ANNAPOLIS -- After verifying signatures on thousands of petitions, the state elections board has made it official: Maryland's new abortion law will appear on the November 1992 ballot -- and Marylanders can expect an expensive, full-scale political battle to be waged over the issue.

Yesterday's announcement was a foregone conclusion for both abortion opponents and abortion-rights advocates, who already have spent months organizing for next summer's big campaigns.

Budget estimates say each side will have to raise at least $1 million, with some observers guessing the campaigns will cost many times that.

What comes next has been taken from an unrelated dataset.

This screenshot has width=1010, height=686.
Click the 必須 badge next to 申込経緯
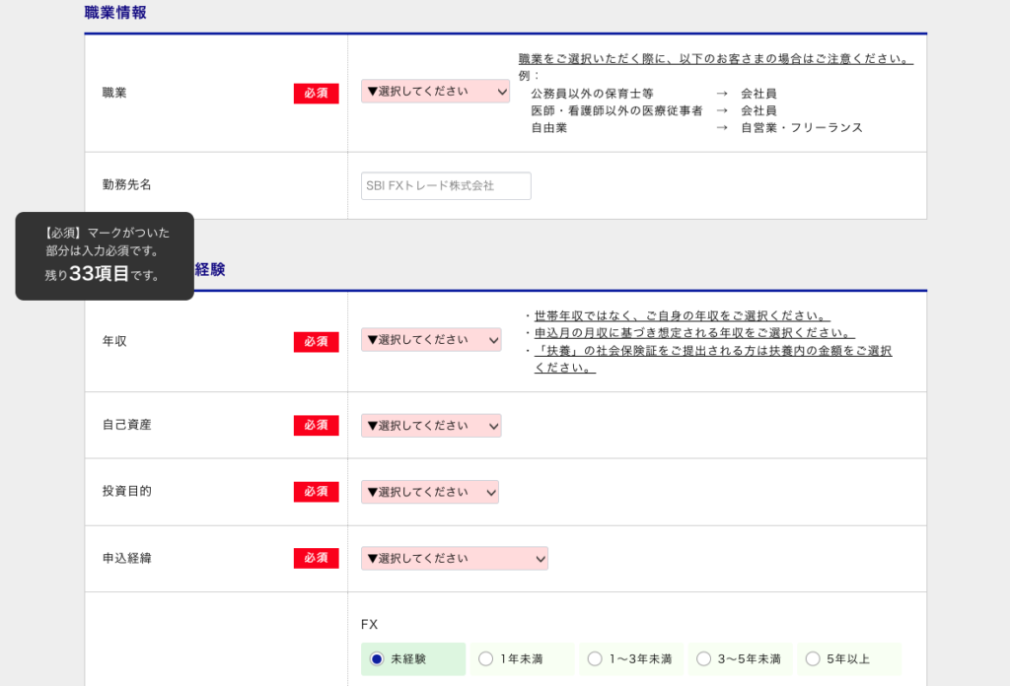[x=316, y=558]
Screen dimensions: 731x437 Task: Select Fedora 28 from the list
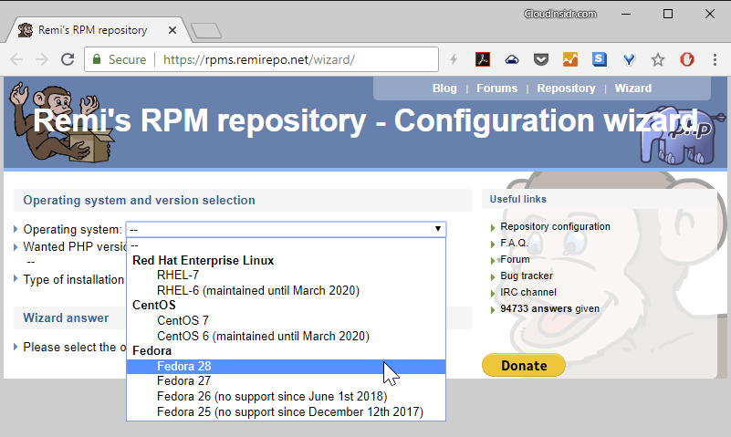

At issue is Maryland's new abortion law, approved by the General Assembly Feb. 18 and signed into law by Gov. William Donald Schaefer 35 minutes later.

The law, blocked from taking effect by the referendum, allows abortion without restrictions until the time in pregnancy when a fetus might be able to live outside the womb. After that time, abortion is allowed only to protect a woman's health or if the fetus is severely deformed.

Anti-abortion groups condemned the measure as one of the most liberal abortion laws in the country. But abortion-rights advocates say the measure merely writes into law the practices that have governed abortion in Maryland since the United States Supreme Court declared abortion legal in its 1973 Roe v. Wade ruling.

Soon after the bill's passage, abortion opponents organized the Vote Know Coalition (with a slogan: "If you know, you'll vote no") and began collecting signatures to petition the measure to referendum.

By law, the group needed 33,373 valid signatures, or 3 percent of the votes cast in the last gubernatorial election. By the end-of-June deadline, the Vote Know Coalition had delivered 142,992 signatures -- which its organizers believe is a record for state referendum drives.

Local elections boards around Maryland then went to work validating the names. Vote Know had filed so many excess signatures that, at the suggestion of the attorney general's office, the local boards stopped counting at 53,988.

"It was all done in a period of 12 weeks by a group that had its first organizational meeting Feb. 28," said Walter Maloney, one of the Vote Know founders. "I'd say we're off and running with 143,000 people who put it in writing."

Meanwhile, supporters of the right to abortion have been organizing as well as they prepare for the 1992 ballot fight.

James Guest, president of Planned Parenthood of Maryland and chairman of the new Campaign to Save the Right to Choose, said his umbrella group is doing "fundamental grass-roots organizing" now. The average voter, he said, probably won't see much campaign activity until next spring.

"The easy part is to get the signatures," Mr. Guest said. "The job now is to . . . get people to the polls."